The problem with positivism

We all know the phrase 'it's not a problem, it's a challenge'. At the end of a telephone call, in which the customer has gone completely berzerk filing his complaints, you don't look at it as a problem, you quickly transform it into a challenge. When a customer returns a faulty product to the shop and clearly makes his point that he is totally dissatisfied with it, you smile behind the counter and recognize that this is not a problem but an opportunity. The two terms -problem and challenge- have become so interchangeable that they are almost synonymous with eachother. Although it will probably still be awkward in a job interview to state that you like problems instead of challenges.
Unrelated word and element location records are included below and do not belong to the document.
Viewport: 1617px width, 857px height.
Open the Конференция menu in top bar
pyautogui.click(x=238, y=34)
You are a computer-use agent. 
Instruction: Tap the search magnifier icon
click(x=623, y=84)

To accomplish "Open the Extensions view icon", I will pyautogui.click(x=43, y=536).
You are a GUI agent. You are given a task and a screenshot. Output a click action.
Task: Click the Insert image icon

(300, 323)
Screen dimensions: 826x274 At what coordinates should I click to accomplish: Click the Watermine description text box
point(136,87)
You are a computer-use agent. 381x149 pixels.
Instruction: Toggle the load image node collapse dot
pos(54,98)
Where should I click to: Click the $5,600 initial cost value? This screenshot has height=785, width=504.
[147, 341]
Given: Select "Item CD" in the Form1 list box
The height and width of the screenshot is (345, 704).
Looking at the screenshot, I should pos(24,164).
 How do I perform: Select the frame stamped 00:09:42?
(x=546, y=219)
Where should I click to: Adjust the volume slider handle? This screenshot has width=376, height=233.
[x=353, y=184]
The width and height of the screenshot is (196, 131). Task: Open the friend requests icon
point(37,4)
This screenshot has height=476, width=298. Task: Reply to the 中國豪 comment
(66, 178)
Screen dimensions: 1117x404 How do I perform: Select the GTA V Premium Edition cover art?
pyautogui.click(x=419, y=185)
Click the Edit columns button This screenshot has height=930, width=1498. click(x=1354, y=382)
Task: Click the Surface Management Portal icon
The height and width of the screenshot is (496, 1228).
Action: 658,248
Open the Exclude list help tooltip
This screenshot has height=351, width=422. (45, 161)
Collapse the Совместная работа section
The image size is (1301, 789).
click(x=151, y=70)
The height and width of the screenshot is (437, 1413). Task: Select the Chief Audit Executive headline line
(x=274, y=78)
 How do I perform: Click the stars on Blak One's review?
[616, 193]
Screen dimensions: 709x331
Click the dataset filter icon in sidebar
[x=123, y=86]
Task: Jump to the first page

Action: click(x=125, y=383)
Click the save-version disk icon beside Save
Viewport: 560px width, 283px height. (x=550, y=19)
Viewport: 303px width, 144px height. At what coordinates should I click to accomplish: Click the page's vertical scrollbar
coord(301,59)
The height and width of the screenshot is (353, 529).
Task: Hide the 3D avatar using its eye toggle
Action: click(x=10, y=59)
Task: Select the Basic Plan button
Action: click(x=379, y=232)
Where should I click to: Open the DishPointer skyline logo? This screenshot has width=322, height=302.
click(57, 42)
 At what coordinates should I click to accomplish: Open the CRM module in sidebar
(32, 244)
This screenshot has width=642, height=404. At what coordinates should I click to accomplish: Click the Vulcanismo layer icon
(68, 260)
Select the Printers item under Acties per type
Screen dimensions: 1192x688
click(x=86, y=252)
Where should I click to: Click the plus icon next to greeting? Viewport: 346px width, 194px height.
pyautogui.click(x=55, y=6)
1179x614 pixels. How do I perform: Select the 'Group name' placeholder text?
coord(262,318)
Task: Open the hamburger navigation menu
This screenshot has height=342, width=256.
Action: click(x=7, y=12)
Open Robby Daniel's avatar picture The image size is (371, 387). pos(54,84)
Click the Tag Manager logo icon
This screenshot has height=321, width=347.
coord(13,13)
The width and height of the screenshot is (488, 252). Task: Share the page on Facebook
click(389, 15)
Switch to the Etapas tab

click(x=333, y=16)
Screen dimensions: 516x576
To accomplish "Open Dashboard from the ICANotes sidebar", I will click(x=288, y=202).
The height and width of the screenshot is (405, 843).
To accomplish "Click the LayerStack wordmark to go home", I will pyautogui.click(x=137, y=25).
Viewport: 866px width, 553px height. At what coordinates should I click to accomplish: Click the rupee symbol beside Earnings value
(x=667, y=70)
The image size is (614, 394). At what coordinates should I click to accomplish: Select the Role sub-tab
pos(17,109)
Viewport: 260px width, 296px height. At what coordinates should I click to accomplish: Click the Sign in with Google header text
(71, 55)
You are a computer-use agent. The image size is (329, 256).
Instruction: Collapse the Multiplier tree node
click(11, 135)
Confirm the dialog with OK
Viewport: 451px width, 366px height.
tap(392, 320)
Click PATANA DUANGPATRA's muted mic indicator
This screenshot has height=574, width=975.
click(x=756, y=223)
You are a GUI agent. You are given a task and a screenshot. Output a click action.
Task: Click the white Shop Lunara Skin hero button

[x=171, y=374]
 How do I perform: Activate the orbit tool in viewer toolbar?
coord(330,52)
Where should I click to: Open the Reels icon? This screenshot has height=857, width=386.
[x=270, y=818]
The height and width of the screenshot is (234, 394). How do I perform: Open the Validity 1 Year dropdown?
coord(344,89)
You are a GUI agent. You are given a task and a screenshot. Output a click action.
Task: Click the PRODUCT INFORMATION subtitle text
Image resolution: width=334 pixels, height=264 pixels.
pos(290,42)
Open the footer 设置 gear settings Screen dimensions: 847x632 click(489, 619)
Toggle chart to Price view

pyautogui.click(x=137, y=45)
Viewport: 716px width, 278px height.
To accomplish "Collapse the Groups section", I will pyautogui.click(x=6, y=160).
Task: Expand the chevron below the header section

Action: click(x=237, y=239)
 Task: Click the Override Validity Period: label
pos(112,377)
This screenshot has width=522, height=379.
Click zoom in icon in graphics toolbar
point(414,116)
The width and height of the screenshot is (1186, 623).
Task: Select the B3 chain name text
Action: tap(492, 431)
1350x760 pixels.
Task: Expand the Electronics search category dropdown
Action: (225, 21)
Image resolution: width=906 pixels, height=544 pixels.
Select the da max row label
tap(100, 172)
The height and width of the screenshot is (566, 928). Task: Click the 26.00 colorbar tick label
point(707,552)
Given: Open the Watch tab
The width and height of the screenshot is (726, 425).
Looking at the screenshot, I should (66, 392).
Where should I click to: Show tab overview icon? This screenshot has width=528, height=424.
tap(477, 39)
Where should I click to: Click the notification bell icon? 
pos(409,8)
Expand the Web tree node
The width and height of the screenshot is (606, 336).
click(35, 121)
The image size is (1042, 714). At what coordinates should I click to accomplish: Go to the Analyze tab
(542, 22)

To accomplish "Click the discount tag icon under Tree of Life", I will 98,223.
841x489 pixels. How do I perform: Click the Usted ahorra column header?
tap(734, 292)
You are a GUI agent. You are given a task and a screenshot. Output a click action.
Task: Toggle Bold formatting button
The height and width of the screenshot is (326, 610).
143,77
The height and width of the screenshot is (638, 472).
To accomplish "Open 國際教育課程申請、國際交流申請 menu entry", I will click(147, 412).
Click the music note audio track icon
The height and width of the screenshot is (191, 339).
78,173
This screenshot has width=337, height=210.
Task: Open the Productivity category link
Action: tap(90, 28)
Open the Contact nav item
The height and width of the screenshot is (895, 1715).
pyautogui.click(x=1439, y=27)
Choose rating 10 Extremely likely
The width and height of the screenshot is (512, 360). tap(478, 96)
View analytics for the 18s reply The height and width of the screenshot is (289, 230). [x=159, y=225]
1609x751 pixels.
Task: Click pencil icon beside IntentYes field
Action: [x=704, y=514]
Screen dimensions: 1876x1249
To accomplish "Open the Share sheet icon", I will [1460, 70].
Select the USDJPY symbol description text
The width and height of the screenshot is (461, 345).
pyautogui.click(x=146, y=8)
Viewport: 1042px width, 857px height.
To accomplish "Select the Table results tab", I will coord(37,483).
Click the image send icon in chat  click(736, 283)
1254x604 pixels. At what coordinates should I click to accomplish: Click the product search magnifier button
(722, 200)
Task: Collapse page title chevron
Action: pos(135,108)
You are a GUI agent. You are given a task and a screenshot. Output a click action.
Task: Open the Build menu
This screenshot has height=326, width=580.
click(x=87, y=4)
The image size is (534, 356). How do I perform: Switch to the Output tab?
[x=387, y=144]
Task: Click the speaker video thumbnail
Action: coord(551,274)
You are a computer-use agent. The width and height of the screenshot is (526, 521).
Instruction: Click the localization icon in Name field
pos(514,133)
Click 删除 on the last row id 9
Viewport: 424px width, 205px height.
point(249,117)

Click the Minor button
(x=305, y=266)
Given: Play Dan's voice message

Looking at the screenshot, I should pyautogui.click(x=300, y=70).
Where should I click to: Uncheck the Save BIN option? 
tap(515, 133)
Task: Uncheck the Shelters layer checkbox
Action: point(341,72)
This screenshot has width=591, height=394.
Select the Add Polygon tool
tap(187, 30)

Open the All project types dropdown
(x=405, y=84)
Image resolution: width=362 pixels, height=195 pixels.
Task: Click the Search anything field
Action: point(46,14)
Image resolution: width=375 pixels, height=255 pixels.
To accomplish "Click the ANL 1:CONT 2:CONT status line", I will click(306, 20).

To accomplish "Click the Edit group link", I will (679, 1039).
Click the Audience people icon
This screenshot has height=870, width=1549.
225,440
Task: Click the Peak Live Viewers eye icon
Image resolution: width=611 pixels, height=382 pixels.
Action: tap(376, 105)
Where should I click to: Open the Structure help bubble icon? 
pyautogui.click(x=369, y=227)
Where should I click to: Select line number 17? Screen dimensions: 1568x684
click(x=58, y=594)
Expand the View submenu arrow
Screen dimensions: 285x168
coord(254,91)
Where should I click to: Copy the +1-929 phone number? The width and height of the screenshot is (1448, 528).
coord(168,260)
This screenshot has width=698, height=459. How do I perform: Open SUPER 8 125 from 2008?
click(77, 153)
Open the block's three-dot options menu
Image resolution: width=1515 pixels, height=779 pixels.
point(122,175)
The source of this behaviour seems to be in not wanting or liking to give the situation a negative mark. Everything has to be transformed to a positive approach. We don't like a problem (negative), but we do like a challenge (positive). Assuming that all challenges have a positive part in their core. We do stumble upon this transforming from a negative stance to a positive one, or even omitting the negative altogether, more and more in every day life. In the beginning of the ICT era you had problem solvers, later they turned into solution providers. Same function, a different label. We don't commit to a task for 100% but for 120 or even 300%, no problem. A product has a value, but that's not enough, it has to have added value. In Facebook the main action is to like stuff, you can't dislike stuff. And Google has the +1 button, but no -1. The argument is dead simple here: if you don't like it, then just don't click it. That's true of course, but the point is that you never actually see the dislike score (YouTube being the famous exception here). And if the argument goes something like this: 'but that's not the point, to dislike something' then that's exactly what's happening, that's the point of omitting the negative and only showing the positive.



But is it really that bad? Or to lift the question to a higher plan: we all want to be part of a better world? We all want more +1 than we want -1, don't we? Of course we do, there's no denying that. But it depends on what role you're playing, on what side of the counter you are standing. If you are the customer returning the faulty product, then this is a real problem for you, that's why you are dissatisfied in the first place. Not that many customers will approach the service employee with the words 'Take your time, I'm not in a hurry. Just look at it as a challenge'. Facebook and Google Plus are social platforms where you share information with your friends. Of course you're talking about positive stuff, you don't want to address negative issues or talk about problems all the time.
But that's precisely where the challenge, uhmm problem stems from. We are constantly maximising, through our language, the world around us. Everything has to be better, faster, more powerfull, etc. But at some time, somewhere reality kicks in. Why is it so terrible to mark something as a problem? To indicate errors or malfunctions as problems instead of labeling them positively. To restore the problems in our daily lives and address them properly is the real challenge. The Concatenator symbol refers to these high and lows, they are reflected in the ups and downs of every day life. They are part of our life and complete the picture of what makes us man. The negative moments are part of our live as well and are a prelude to better times. And if we keep working on the problems and marking them as problems, then the world will slowly become a better place to live in. Historically, that's how progress always has taken place.